──────── Available records ────────

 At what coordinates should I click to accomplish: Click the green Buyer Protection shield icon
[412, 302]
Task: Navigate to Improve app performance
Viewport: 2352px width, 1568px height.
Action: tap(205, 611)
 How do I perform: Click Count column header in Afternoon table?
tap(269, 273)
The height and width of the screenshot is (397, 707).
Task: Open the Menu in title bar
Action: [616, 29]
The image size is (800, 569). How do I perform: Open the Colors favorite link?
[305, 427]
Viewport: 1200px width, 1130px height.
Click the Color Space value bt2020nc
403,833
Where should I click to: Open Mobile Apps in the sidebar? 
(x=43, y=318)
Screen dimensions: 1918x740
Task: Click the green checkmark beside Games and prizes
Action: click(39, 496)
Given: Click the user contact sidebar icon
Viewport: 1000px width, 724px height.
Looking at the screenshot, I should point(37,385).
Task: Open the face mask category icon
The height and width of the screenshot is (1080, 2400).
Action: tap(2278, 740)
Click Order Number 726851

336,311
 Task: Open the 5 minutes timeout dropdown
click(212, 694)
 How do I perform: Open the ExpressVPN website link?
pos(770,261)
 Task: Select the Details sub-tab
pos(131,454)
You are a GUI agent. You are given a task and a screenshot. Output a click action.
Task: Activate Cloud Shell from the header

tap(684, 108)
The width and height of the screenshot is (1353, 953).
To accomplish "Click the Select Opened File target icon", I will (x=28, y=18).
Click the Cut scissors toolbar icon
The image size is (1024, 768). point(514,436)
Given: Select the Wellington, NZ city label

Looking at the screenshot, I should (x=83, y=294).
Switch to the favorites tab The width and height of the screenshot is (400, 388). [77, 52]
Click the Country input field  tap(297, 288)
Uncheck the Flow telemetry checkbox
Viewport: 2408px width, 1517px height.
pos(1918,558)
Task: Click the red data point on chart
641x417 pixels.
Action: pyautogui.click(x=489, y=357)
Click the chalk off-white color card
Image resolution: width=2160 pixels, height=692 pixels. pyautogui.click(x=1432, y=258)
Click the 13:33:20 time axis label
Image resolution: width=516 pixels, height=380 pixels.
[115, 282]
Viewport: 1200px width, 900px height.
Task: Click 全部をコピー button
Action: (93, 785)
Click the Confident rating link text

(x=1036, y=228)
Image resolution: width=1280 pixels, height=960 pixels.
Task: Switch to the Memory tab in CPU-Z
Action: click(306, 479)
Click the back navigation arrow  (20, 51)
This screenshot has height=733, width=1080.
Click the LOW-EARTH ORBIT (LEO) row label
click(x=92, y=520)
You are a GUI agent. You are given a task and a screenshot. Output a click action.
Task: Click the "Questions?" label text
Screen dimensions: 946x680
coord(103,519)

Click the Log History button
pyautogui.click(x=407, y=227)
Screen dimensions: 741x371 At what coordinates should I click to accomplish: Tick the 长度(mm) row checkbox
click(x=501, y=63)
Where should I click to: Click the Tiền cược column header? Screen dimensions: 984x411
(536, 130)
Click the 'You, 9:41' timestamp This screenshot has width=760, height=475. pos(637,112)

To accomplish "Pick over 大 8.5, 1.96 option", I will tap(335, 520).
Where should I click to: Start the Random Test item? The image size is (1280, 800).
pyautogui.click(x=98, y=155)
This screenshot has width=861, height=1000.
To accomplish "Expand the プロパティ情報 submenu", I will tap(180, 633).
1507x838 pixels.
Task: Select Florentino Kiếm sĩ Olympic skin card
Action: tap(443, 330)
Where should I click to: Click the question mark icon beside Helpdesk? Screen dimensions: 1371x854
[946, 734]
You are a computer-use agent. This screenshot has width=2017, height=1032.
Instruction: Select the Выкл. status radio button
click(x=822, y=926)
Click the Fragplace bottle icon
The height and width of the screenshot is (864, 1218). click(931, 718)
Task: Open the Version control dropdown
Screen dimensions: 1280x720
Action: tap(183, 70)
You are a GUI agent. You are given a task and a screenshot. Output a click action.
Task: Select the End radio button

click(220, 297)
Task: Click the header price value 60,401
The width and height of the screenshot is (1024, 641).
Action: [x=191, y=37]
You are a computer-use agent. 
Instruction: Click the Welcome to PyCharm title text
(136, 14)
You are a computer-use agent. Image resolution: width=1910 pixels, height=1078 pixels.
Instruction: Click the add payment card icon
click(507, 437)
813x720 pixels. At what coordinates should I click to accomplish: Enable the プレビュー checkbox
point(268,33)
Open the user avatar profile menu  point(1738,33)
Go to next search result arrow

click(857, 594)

────────

# Work instruction
Wherever the word "computer" occurs in the data, copy that whole line.

# Answer to the exercise
You are a computer-use agent. This screenshot has width=2017, height=1032.
You are a computer-use agent. 
You are a computer-use agent. Image resolution: width=1910 pixels, height=1078 pixels.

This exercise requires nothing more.